Письма 1865 года: "Я как-то раз вам писал, что люди ошибаются, ожидая какого-то такого счастья, при котором нет ни трудов, ни обманов, ни горя, а все идет ровно и счастливо. Я тогда ошибался: такое счастье есть, и я в нем живу 3-й год, и с каждым днем оно делается ровнее и глубже. И материалы, из которых построено это счастье, самые некрасивые – дети, которые (виноват) мараются и кричат, жена, которая кормит одного, водит другого и всякую минуту упрекает меня, что я не вижу, что они оба на краю гроба, и бумага и чернила, посредством [которых] я описываю события и чувства людей, которых никогда не было… Я страшно переменился с тех пор, как женился, и многое из того, что я не признавал, стало мне понятно и наоборот".

По поводу женитьбы Аксакова [107] Лев Николаевич сказал ему: "Женитесь. Не в обиду вам будь сказано, я опытом убедился, что человек неженатый до конца дней мальчишка. Новый свет открывается женатому".

"А как переменяешься от женатой жизни, я никогда бы не поверил. Я чувствую себя яблоней, которая росла с сучками от земли и во все стороны, которую теперь жизнь подрезала, подстригла, подвязала и подперла, чтобы она другим не мешала и сама бы укоренялась и росла в один ствол. Так я и росту; не знаю, будет ли плод и хорош ли, или вовсе засохну, но знаю, что росту правильно".
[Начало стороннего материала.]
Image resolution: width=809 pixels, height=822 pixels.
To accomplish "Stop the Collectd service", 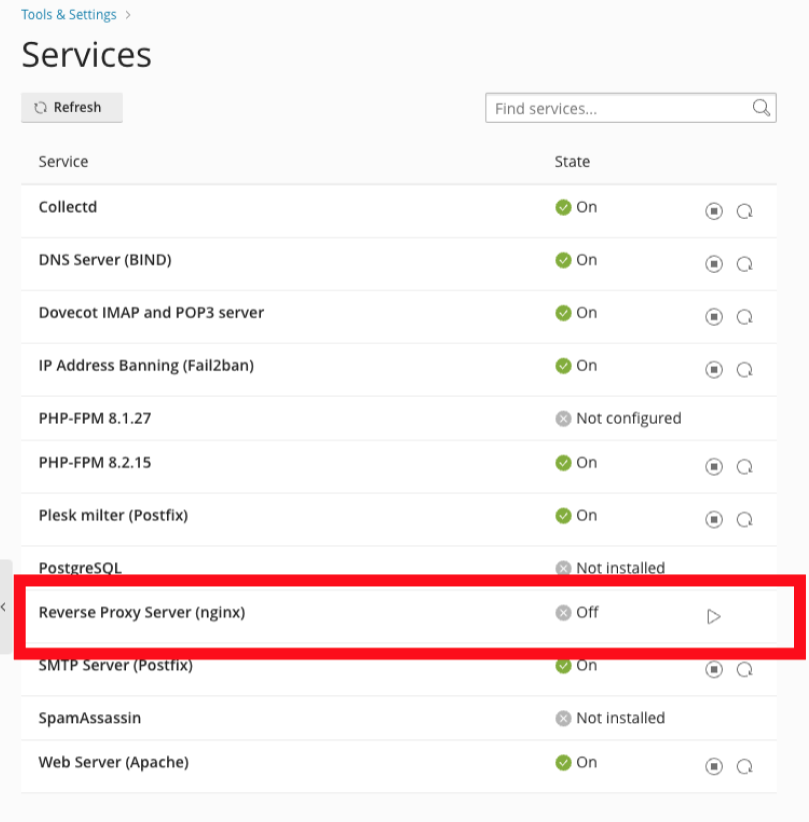I will [x=714, y=211].
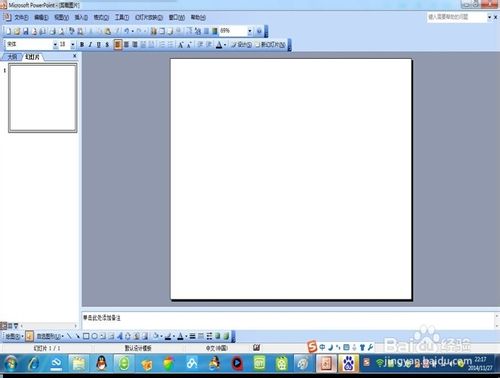The image size is (500, 378).
Task: Click the 新幻灯片 (New Slide) button
Action: coord(271,45)
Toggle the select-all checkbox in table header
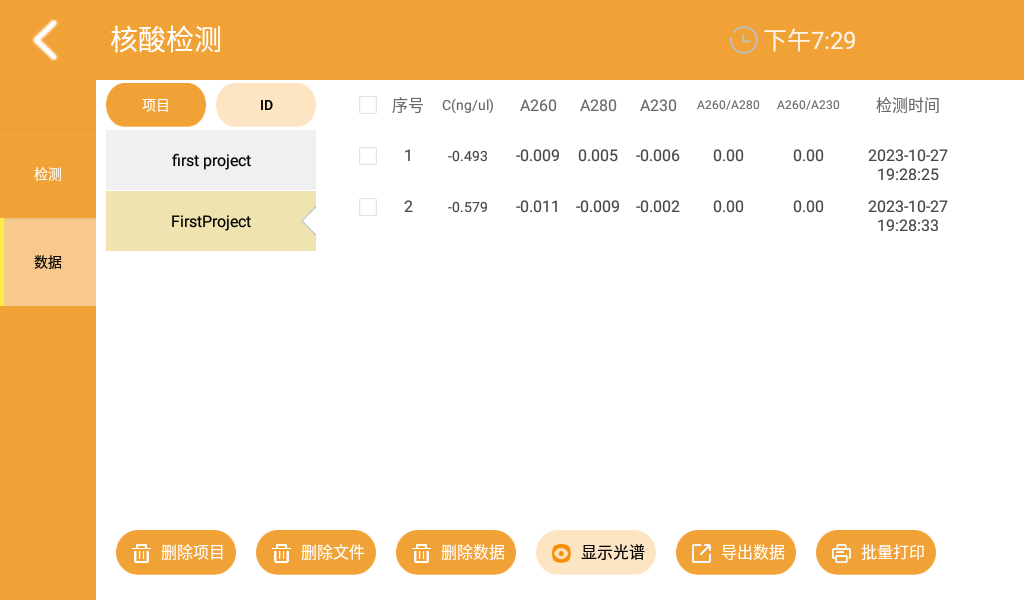The width and height of the screenshot is (1024, 600). pos(368,105)
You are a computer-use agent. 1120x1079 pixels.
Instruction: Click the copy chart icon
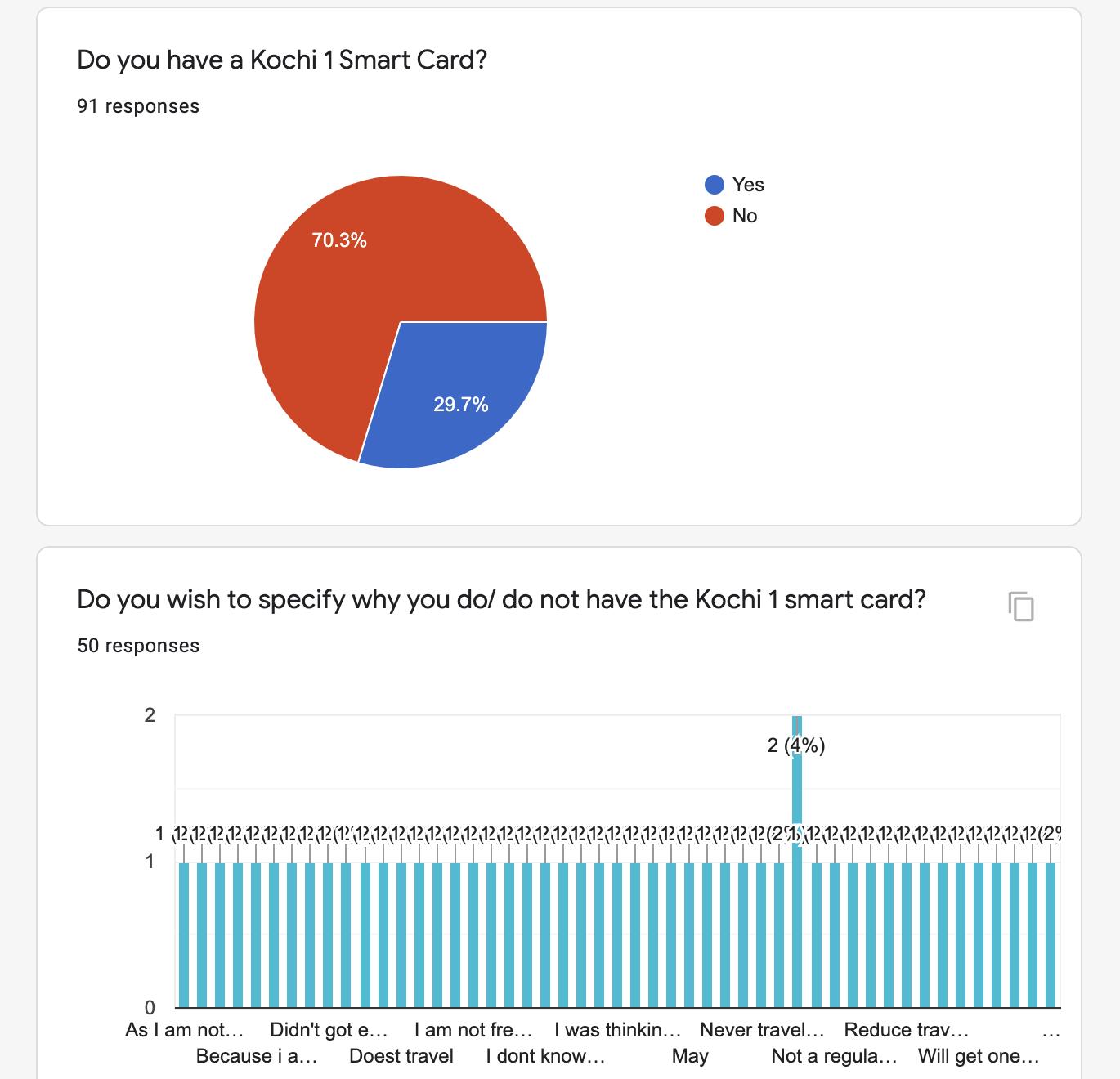coord(1020,607)
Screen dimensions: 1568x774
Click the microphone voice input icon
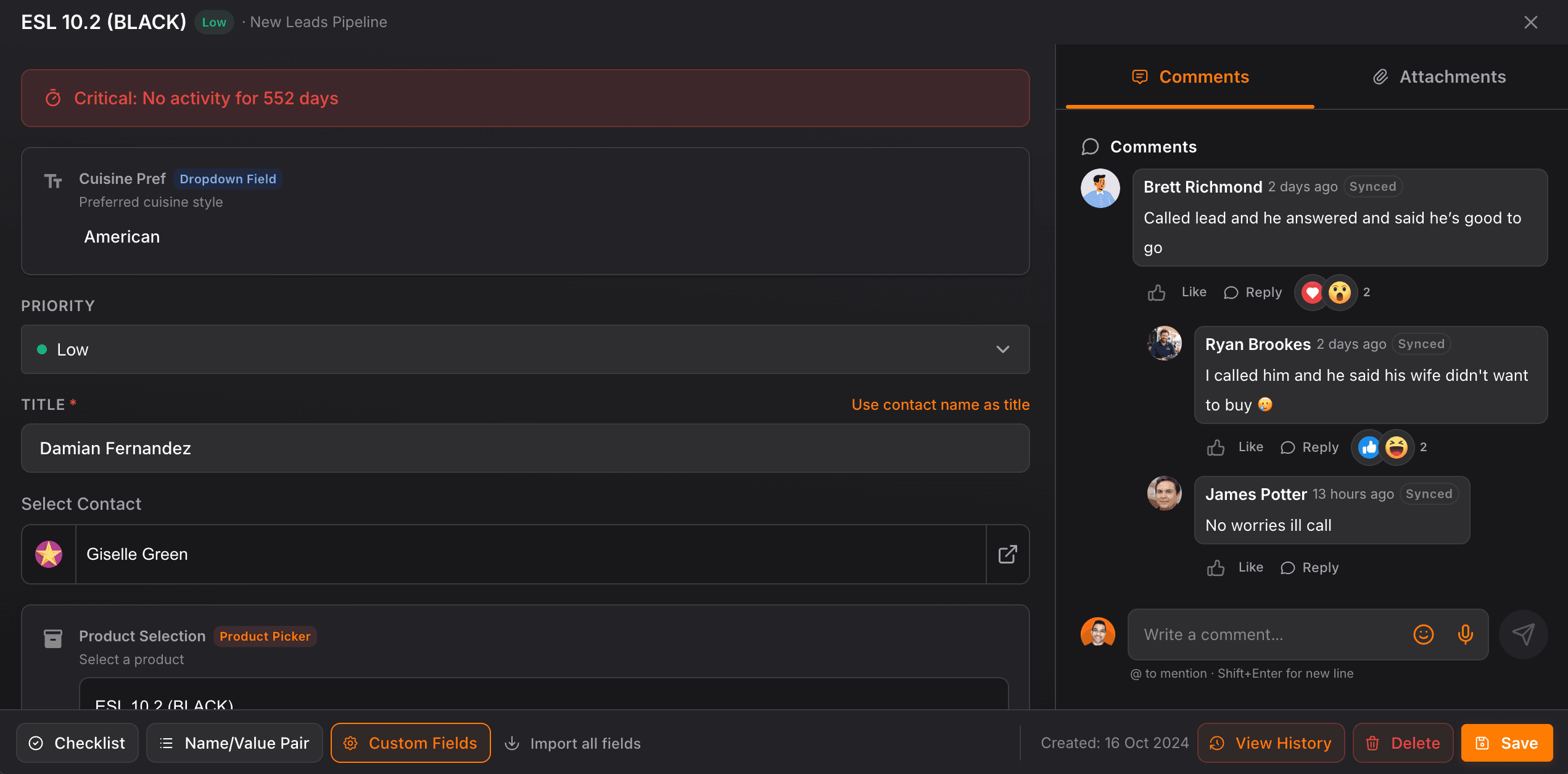pos(1466,635)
"Я и всегда был понятен, а теперь еще более, – теперь, как я вошел в ту колею семейной жизни, которая, несмотря на какую бы то ни было гордость и потребность самобытности, ведет по одной битой дороге умеренности, долга и нравственного спокойствия. И прекрасно делает! – Никогда я так сильно не чувствовал всего себя, свою душу, как теперь, когда порывы и страсти знают свой предел. Я теперь уже знаю, что у меня есть и душа и бессмертная (по крайней мере, часто я думаю знать это), и знаю, что есть Бог".

Прибавить к этому нечего.

VI

Описывая в предыдущих главах первые годы счастливой семейной жизни Толстых, мы неоднократно подчеркивали, что в этот период ничто не нарушало согласия, жизнь была очень бодрой и удовлетворенной. Недоразумения носили случайный характер, и не было тех роковых разногласий, которые существенно изменяли бы радостный строй.

В эти годы Л. Н. Толстой переживал временами угнетенное настроение, но это состояние вызывалось не разочарованием в семье или в жене, а другими причинами общего порядка.
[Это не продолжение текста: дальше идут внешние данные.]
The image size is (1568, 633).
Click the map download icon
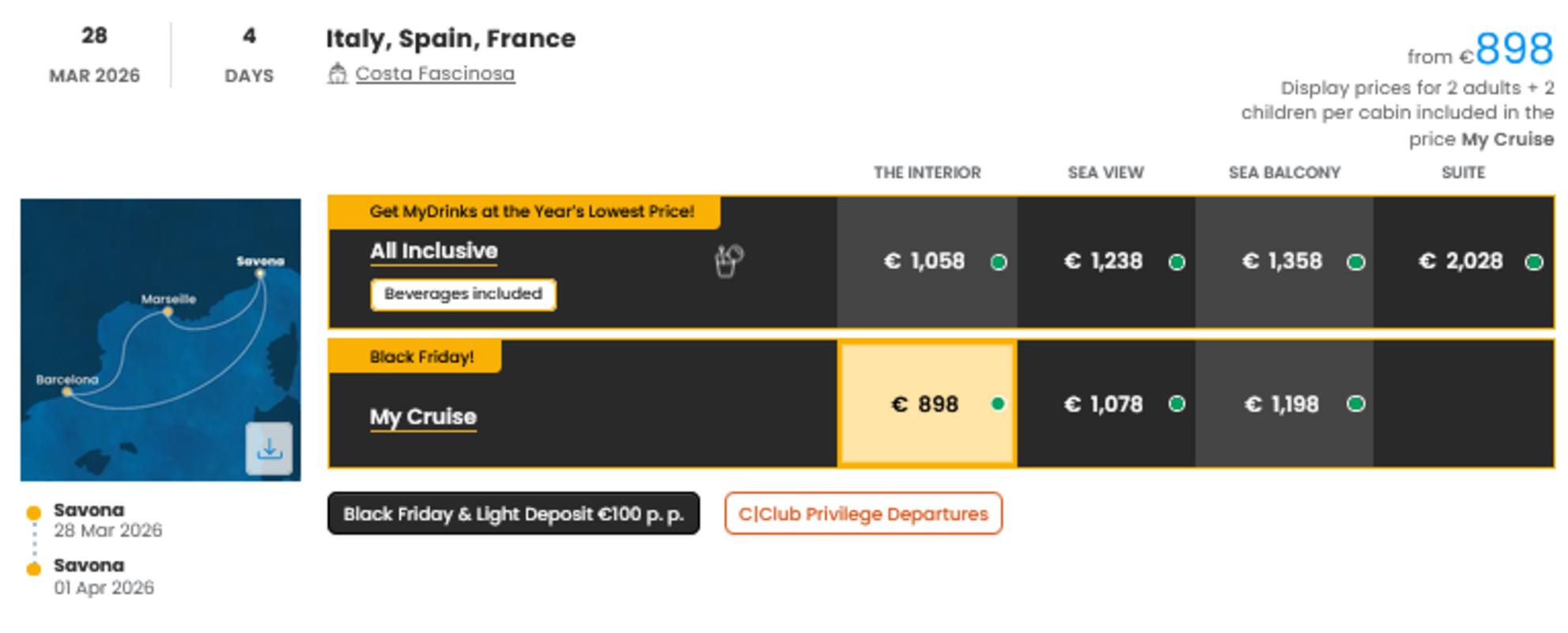point(269,449)
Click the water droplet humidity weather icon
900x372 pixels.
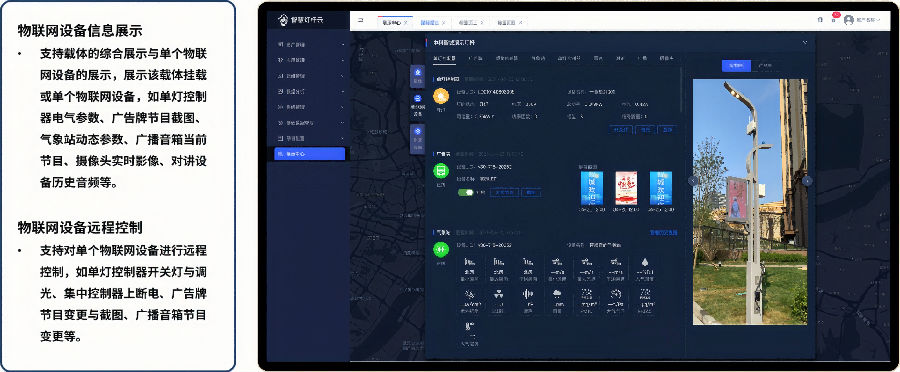[x=646, y=262]
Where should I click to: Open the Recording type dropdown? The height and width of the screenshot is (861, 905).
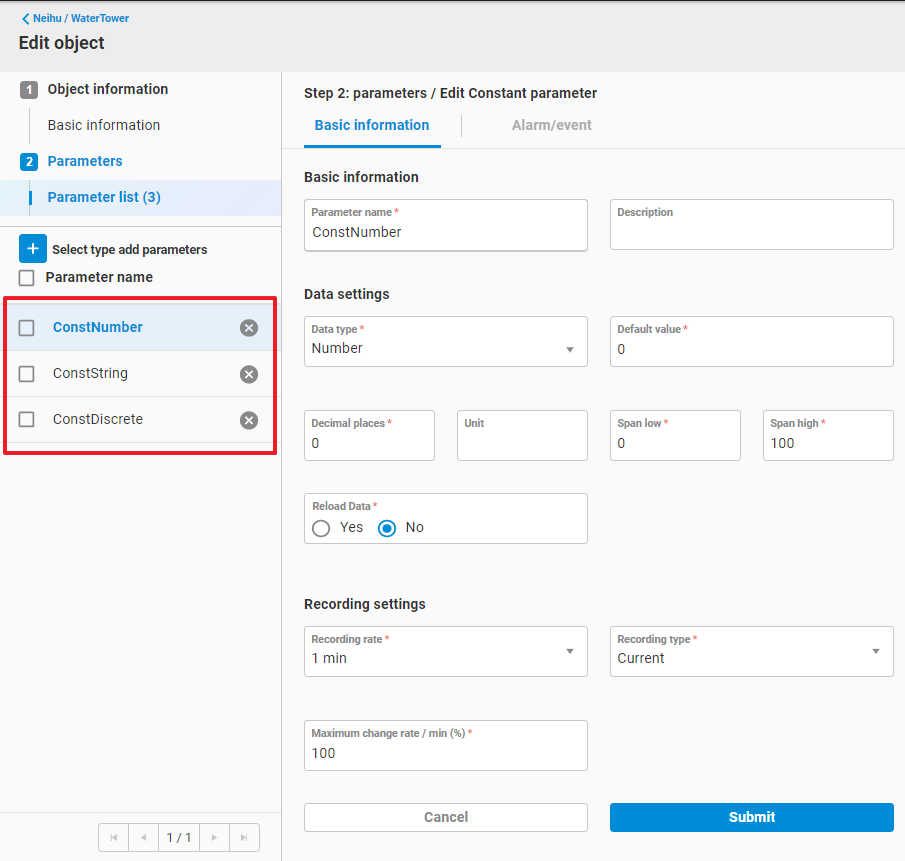pos(751,658)
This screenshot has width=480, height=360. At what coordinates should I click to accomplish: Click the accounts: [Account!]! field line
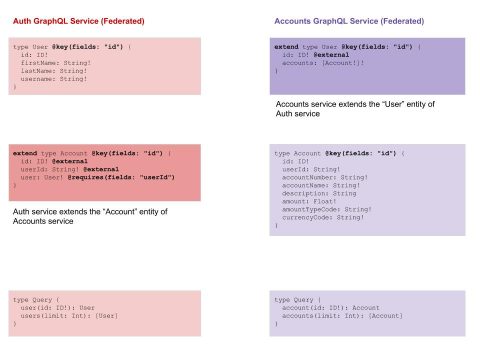pos(323,63)
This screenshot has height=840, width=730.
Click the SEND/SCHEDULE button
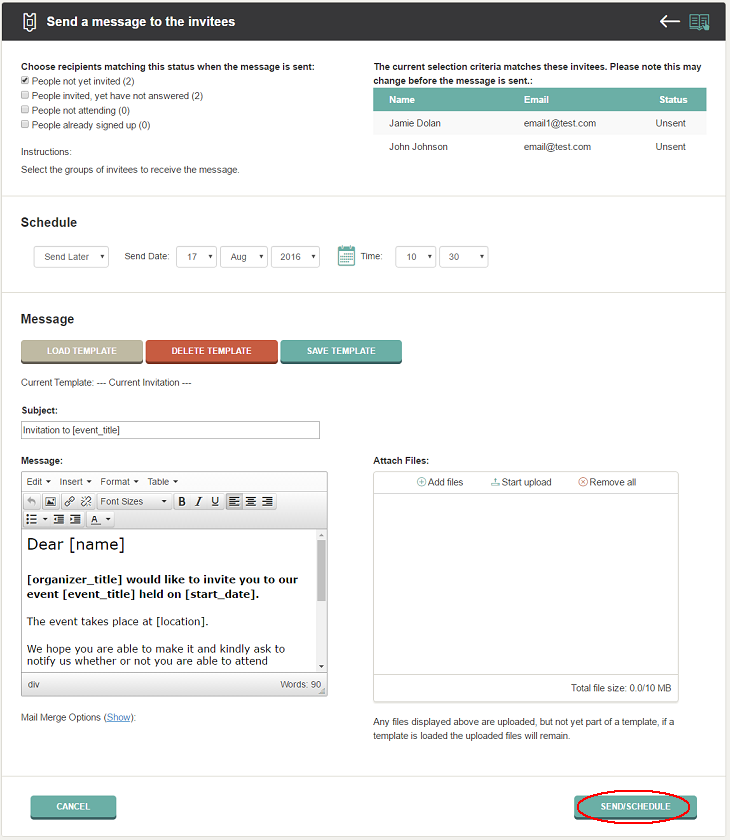635,807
В "Исповеди" он говорит, что, начиная с 1874 года, он испытывал порою мучительные "остановки жизни" – терялся, не знал, как ему жить, что делать, и впадал в уныние. Основной вопрос: "есть ли в моей жизни такой смысл, который не уничтожился бы неизбежной, предстоящей мне смертью" – не получил еще ясного разрешения. Но этот ужас перед смертью, лишающий жизнь всякой прелести и смысла, стал преследовать Толстого много раньше, еще до женитьбы. Впервые особенно остро почувствовал он недоумение, возмущение против жестокой жизни в 1860 году, после смерти любимого брата Николая, умершего на его руках. – "Страшно оторвало меня от жизни это событие. Опять вопрос: зачем? Уж недалеко до отправления туда. Куда? Никуда", – записал Лев Николаевич в дневнике через месяц после кончины брата [108] .

Призрак смерти, преследовавший молодого Толстого, не оставил его даже и в первые годы семейной жизни, когда он полностью растворился в своей творческой любви, когда он чувствовал себя вполне удовлетворенным. Мысль о смерти вызывала мрачное состояние, и оно в том или ином виде отражалось на семейных отношениях. Не эти отношения – в то время вполне гармоничные – порождали тяжелое настроение. Причиной их был основной вопрос жизни, стоявший вне зависимости от нового уклада жизни Толстых.

Через полгода после женитьбы, 1 марта 1863 года, он записывает в дневнике: "Мы недавно почувствовали, что страшно наше счастье. Смерть, и все кончено. Неужели кончено? Бог. Мы молились. Мне хотелось чувствовать, что счастье это – не случай, а мое".